Como Anasse Kazib resumiu sucintamente: “ Não estamos apenas construindo uma frente de ativistas pró-Palestina reprimidos, estamos construindo uma frente internacional ”. De fato, um amplo espectro de forças se manifestou ao longo da noite. Entre os presentes estavam Myriam Bregman, deputada argentina, membro da liderança do PTS (Partido dos Trabalhadores da Espanha) e a figura política mais popular do país; Ramy Shaath, ativista palestino e opositor do Marechal Sisi no Egito, ameaçado de expulsão pelo Estado francês ; Elsa Marcel, vereadora de Saint-Denis e advogada de Anasse Kazib, que também discursou; bem como representantes da maioria das organizações do movimento de solidariedade à Palestina, como a UJFP (União de Estudantes Judeus Palestinos), a Europalestine e a Flotilha Global Sumud.
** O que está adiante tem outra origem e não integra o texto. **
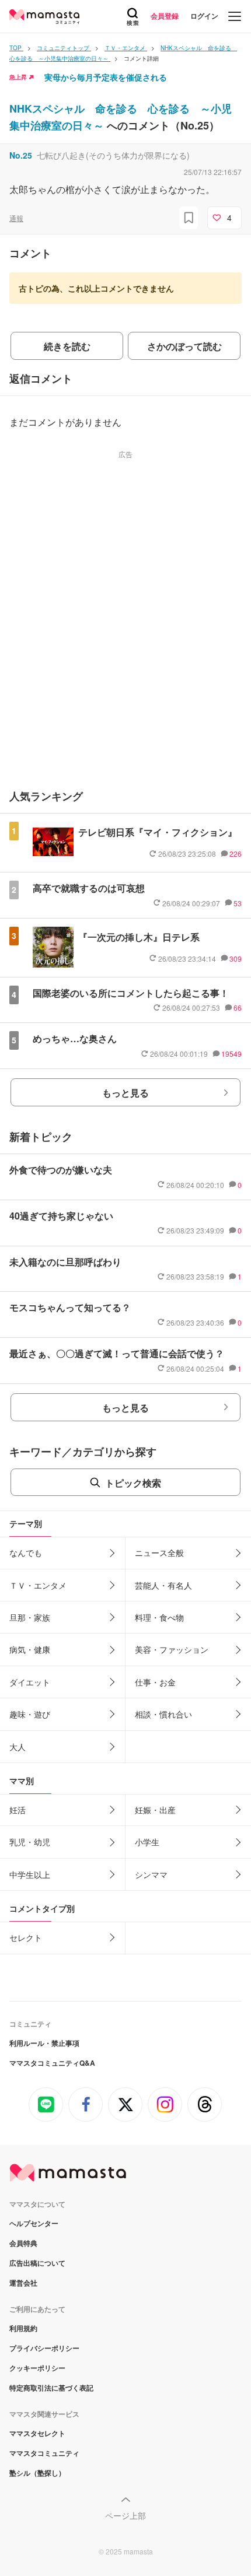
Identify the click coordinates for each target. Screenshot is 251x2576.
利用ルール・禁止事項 (44, 2042)
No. (20, 155)
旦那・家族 (29, 1617)
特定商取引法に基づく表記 (51, 2387)
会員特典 (23, 2242)
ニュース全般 (159, 1552)
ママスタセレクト (37, 2433)
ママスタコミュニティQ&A (52, 2062)
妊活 (17, 1810)
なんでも (25, 1552)
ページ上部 (125, 2515)
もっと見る (125, 1092)
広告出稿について (37, 2262)
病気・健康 (29, 1649)
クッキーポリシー (37, 2367)
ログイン (204, 15)
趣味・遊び (29, 1714)
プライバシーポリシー (44, 2347)
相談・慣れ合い (163, 1714)
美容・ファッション (171, 1649)
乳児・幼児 (29, 1842)
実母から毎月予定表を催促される (105, 77)
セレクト (25, 1937)
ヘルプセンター (33, 2223)
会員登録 (165, 15)
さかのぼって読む (184, 346)
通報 (16, 218)
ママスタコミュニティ (44, 2452)
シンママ (151, 1874)
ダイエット (29, 1682)
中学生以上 (29, 1874)
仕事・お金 (155, 1682)
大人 (17, 1747)
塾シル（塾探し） (37, 2472)
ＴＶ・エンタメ (38, 1585)
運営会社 (23, 2282)
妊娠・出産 (155, 1810)
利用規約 (23, 2328)
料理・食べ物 (159, 1617)
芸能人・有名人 (163, 1585)
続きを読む (67, 346)
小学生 (147, 1842)
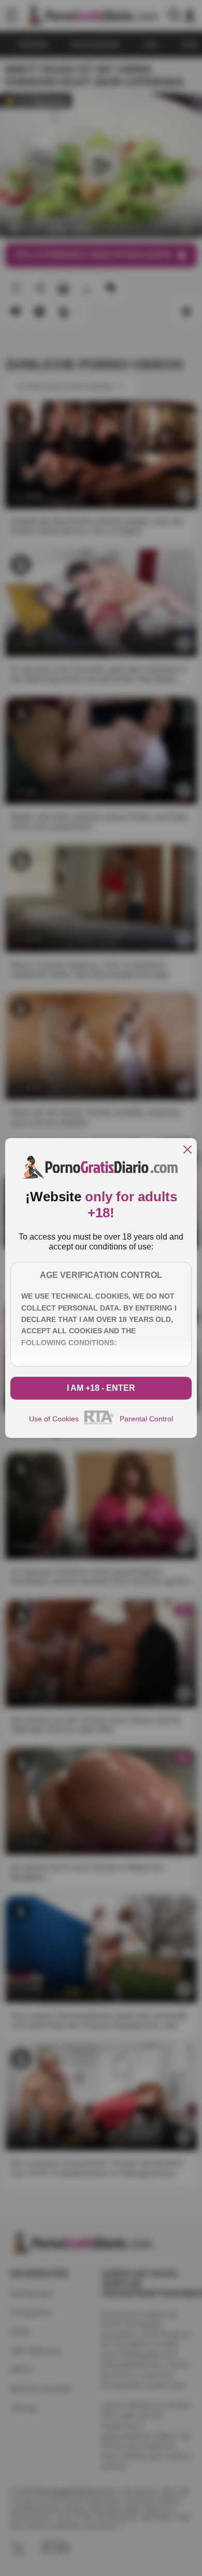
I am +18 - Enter (101, 1388)
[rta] (99, 1423)
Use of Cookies (54, 1419)
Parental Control (146, 1419)
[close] (187, 1150)
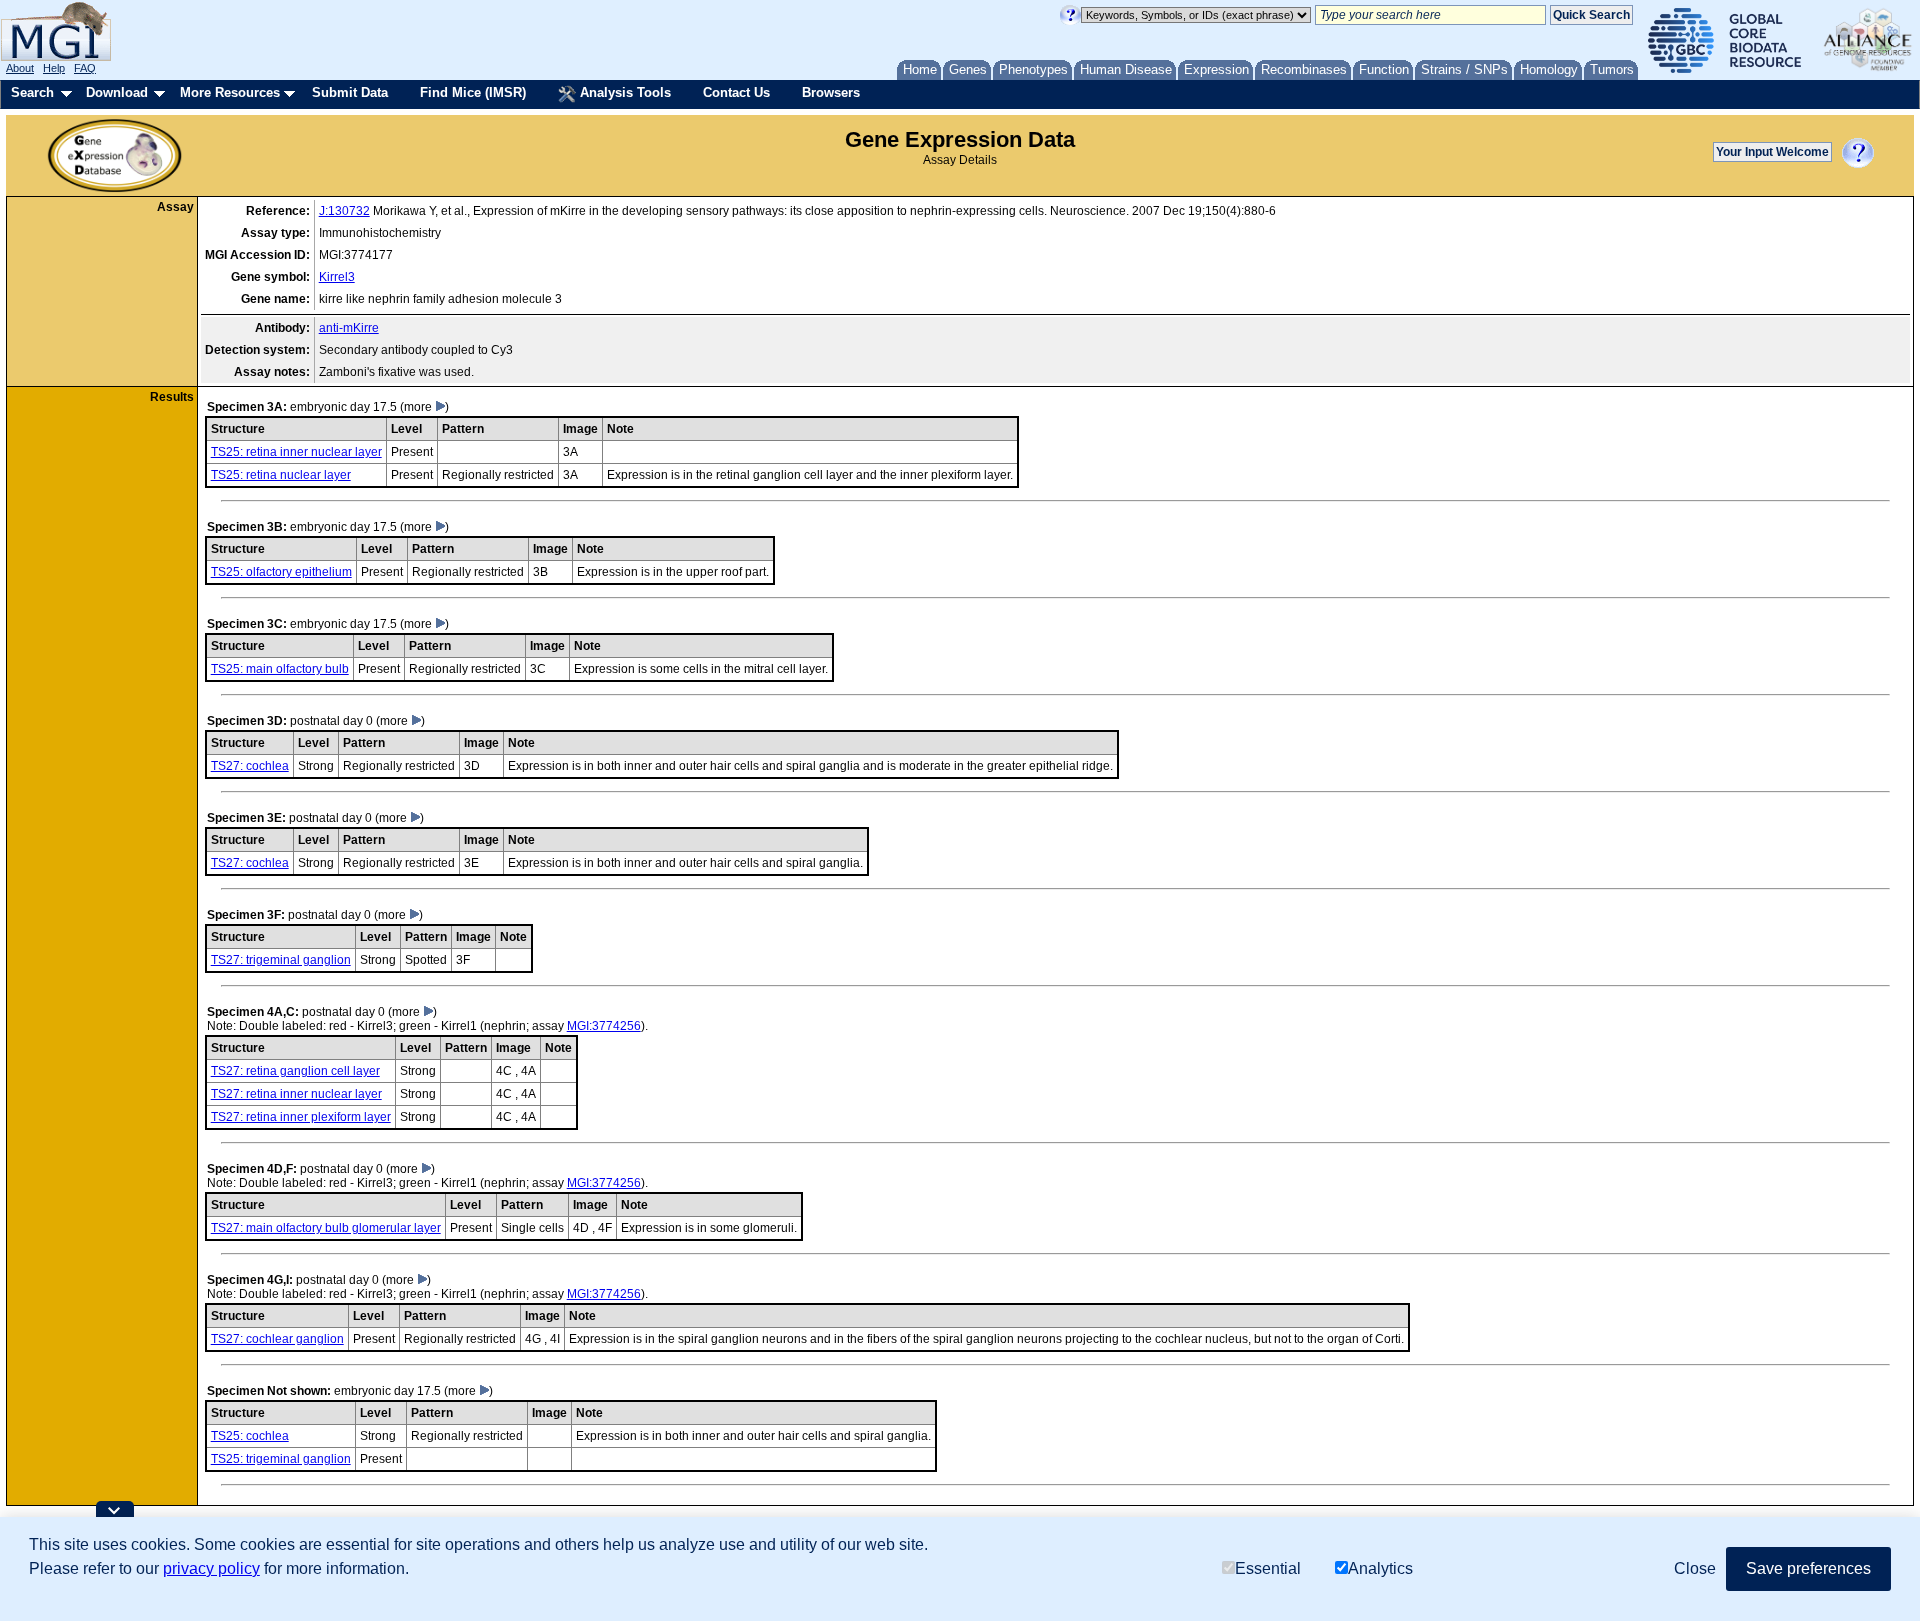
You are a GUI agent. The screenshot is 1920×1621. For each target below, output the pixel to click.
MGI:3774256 (604, 1026)
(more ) (424, 407)
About (20, 68)
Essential (1268, 1568)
Como Ramy Shaath salientou, esta noite ocorreu enquanto o genocídio em Gaza nunca havia cessado, apesar da propaganda mediática, e enquanto Israel poderia relançar uma guerra genocida de alta intensidade para vingar o seu fracasso no Irão: “ Nunca houve um cessar-fogo. Desde o primeiro dia, o objetivo era quebrar a resistência com um bloqueio humanitário que afetou o equipamento médico. Tratava-se também de manipular a política palestiniana com o novo Conselho de Paz, que desde o início visava controlar Gaza .”
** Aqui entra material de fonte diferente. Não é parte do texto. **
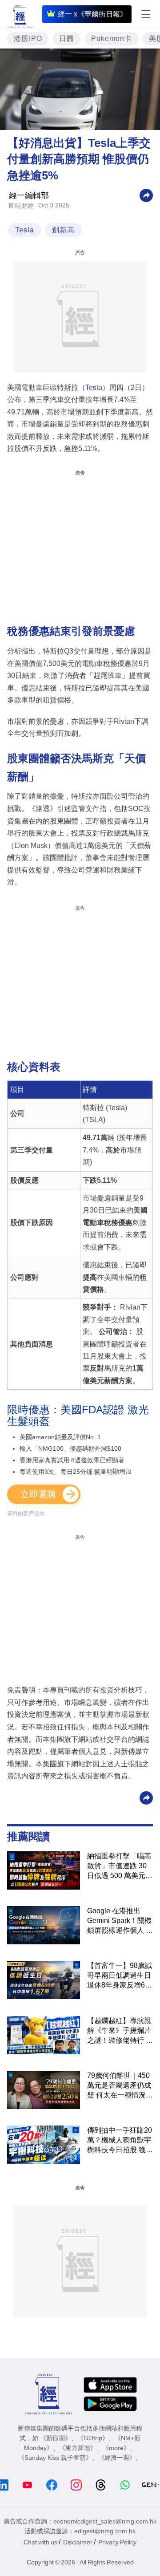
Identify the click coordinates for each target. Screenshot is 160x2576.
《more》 (116, 2447)
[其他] (146, 195)
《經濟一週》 (117, 2457)
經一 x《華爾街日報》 (92, 14)
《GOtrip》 (92, 2438)
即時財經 (21, 206)
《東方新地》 (77, 2447)
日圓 (66, 38)
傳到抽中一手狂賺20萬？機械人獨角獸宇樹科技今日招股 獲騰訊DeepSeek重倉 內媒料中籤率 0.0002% (120, 2140)
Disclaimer (77, 2542)
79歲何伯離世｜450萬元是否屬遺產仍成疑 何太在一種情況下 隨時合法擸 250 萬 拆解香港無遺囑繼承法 (120, 2086)
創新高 (63, 230)
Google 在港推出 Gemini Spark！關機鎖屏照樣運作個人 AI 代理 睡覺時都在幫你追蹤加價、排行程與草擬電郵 (120, 1921)
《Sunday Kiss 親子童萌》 (55, 2457)
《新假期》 (55, 2438)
Um bloco de resistência amplo e combativo contra a repressão.
Durante as duas mesas-redondas, o tema predominante foi a resistência à repressão. No início da noite, Xavier Bregail, co-secretário da Sud Rail Paris Nord, expressou a solidariedade do sindicato com seu ” camarada de armas ” diante ” deste julgamento infame ” e convocou uma manifestação para o dia 25 de junho em frente ao tribunal de Paris: ” Não temos muita fé no sistema judiciário. Mas se estivermos tão determinados e numerosos no dia 25 de junho como estamos hoje, certamente isso poderá mudar o rumo das coisas .” A Europalestine, cuja presidente, Olivia Zemor, foi condenada a dois anos de prisão suspensa e cuja vice-presidente será julgada em 9 de setembro, reiterou esse ponto : ” O genocídio continua. Nossos líderes querem silenciar aqueles que se recusam a adotar a narrativa dos perpetradores do genocídio. Querem fazer deles exemplos. Mas que entendam uma coisa: não terão sucesso, porque a Palestina é uma questão central na luta que travamos por uma sociedade diferente .”
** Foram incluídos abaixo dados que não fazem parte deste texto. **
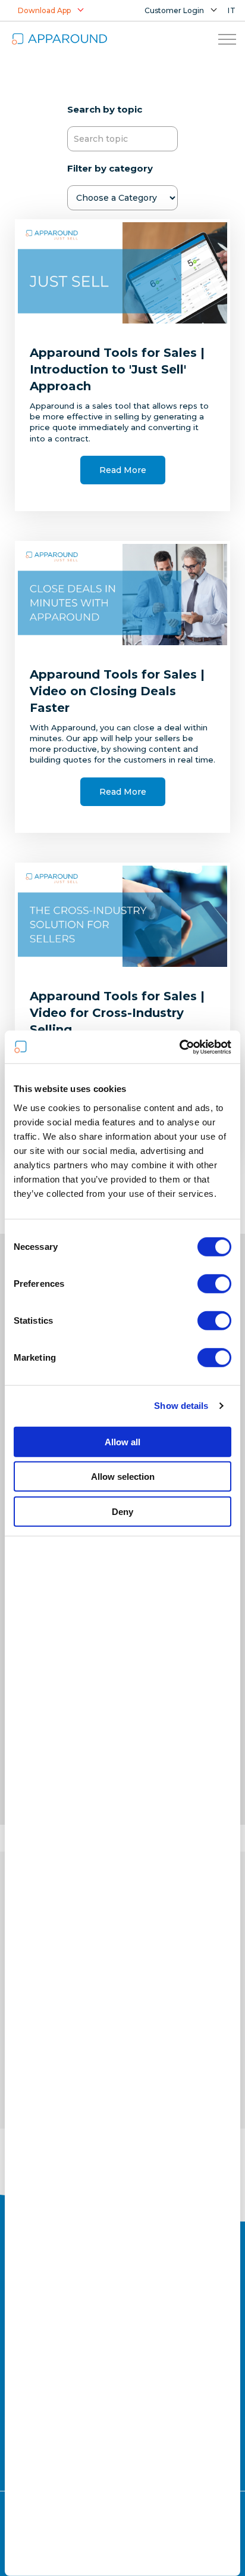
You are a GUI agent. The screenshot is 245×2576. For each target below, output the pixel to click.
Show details (181, 1406)
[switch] (214, 1283)
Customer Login (174, 10)
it (232, 10)
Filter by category (110, 168)
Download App (44, 10)
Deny (122, 1512)
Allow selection (123, 1476)
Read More (122, 470)
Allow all (122, 1442)
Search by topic (104, 109)
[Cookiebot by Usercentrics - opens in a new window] (179, 1047)
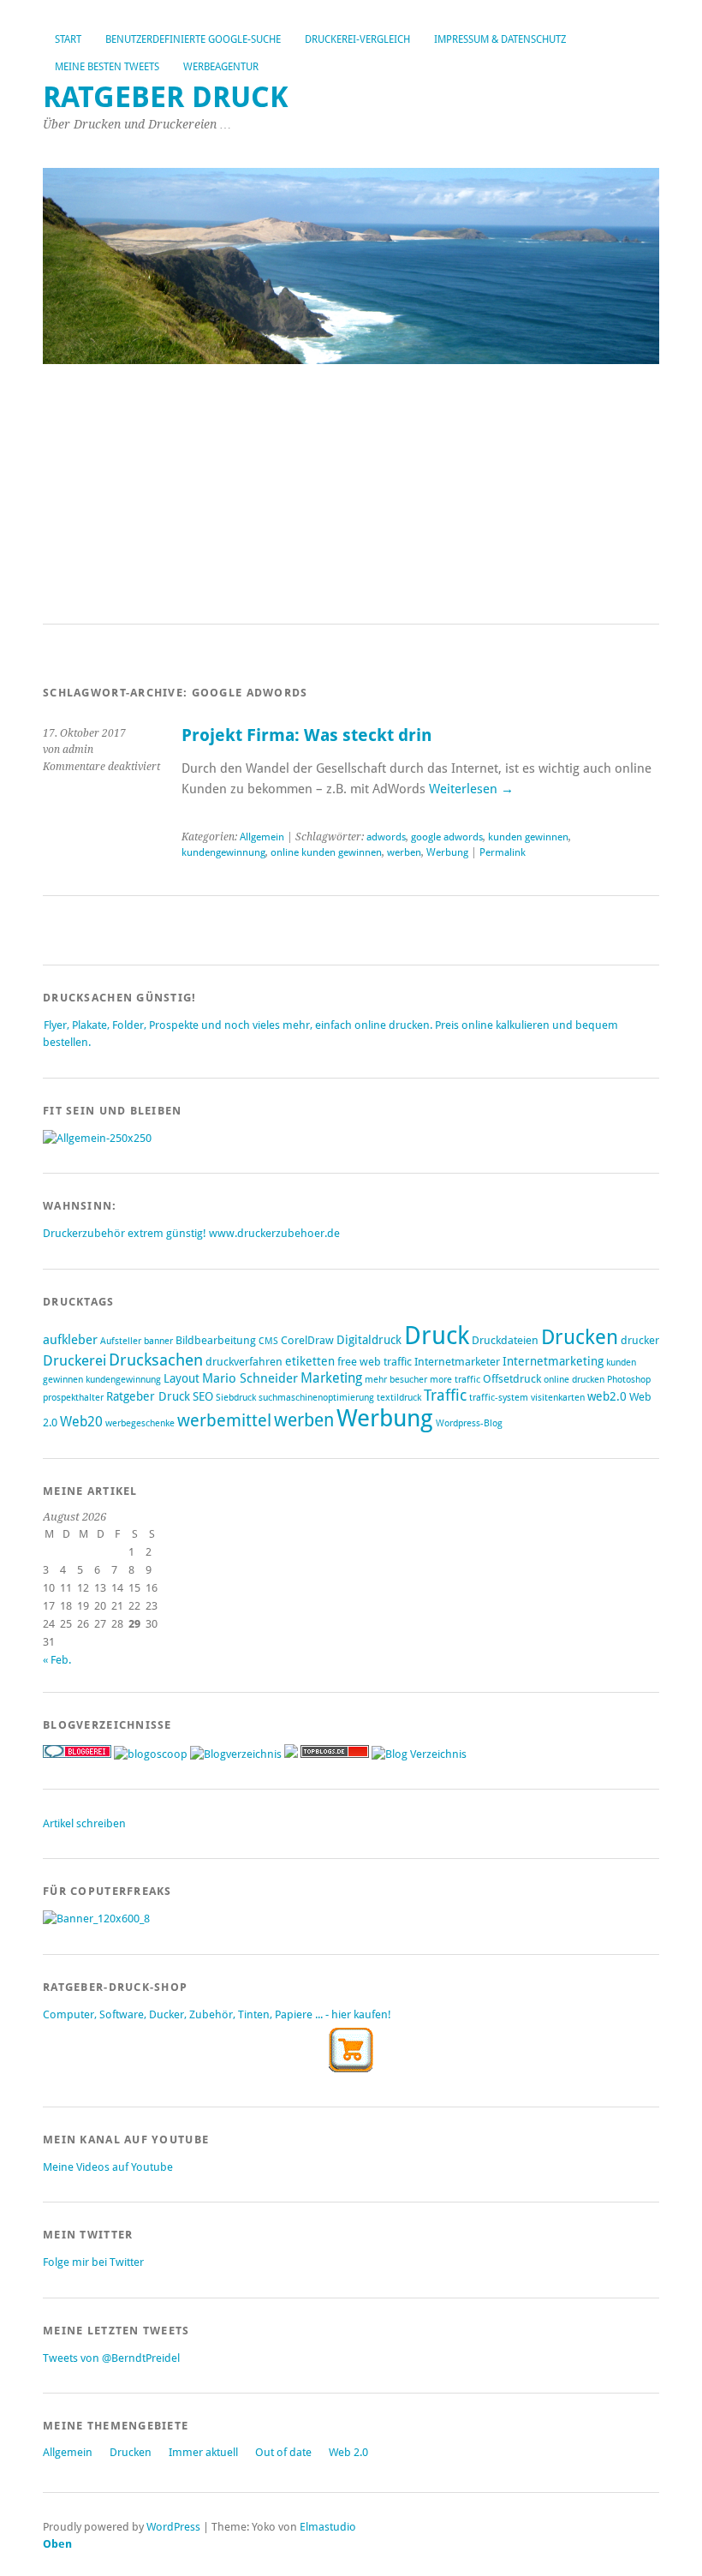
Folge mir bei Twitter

Sofiane, falando em nome da campanha por Ali , um refugiado palestino preso por dois anos pelo Estado francês com base em acusações feitas pelo Estado de Israel , enfatizou a necessidade de ” unir forças contra a repressão ” que visa tanto ” apoiadores da Palestina ” quanto ” palestinos no exílio “. De fato, como apontou Geraldine Hornberg, da União Judaica pela Paz , o Estado francês teme que as mobilizações anticoloniais por Gaza acabem se espalhando para outras questões, seja a militarização de Gaza ou suas próprias práticas coloniais. ” A França tem sua própria agenda colonial: o Estado age contra nós porque lutamos contra o imperialismo e o colonialismo “, concluiu ela.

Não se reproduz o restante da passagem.